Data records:

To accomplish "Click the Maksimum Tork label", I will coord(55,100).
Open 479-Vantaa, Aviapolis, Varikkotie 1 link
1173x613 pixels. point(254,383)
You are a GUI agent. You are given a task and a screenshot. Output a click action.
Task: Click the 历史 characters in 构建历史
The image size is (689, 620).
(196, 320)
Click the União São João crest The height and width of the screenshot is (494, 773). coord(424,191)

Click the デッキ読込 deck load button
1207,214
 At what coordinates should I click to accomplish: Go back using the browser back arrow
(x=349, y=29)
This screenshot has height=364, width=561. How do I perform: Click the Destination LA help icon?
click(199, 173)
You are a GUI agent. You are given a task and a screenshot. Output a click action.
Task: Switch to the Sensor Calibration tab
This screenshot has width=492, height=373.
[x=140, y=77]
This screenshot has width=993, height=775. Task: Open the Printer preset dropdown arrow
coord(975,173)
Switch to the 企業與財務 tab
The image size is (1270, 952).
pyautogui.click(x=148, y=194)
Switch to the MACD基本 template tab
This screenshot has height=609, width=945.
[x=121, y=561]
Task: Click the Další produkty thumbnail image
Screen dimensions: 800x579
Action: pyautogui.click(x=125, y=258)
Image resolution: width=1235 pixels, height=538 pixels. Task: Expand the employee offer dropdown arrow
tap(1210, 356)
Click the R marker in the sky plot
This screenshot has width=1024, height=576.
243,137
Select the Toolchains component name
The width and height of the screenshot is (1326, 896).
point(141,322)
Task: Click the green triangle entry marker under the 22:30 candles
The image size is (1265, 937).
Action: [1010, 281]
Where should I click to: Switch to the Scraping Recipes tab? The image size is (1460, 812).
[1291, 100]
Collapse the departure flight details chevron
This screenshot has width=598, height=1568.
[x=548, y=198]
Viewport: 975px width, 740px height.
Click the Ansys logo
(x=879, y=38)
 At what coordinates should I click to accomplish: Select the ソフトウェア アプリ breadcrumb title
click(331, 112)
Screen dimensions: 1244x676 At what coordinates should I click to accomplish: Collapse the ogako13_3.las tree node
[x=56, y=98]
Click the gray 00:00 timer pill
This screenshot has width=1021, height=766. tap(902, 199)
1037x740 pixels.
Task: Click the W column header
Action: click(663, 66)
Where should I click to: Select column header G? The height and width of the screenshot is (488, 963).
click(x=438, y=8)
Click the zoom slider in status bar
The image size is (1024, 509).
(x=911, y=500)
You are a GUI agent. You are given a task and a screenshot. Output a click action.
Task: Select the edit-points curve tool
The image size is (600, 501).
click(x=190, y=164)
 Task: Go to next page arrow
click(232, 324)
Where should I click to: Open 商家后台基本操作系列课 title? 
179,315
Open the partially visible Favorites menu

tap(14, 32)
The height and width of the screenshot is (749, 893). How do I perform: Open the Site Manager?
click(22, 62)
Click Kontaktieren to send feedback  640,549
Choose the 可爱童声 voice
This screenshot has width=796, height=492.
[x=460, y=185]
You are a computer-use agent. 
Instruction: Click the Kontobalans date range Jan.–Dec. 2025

The problem: Set out exactly the lines from the one bearing "This screenshot has width=796, height=492." through the end of the data, including both ends and omitting all others.

Written response:
This screenshot has width=796, height=492.
[x=460, y=185]
You are a computer-use agent. 
Instruction: Click the Kontobalans date range Jan.–Dec. 2025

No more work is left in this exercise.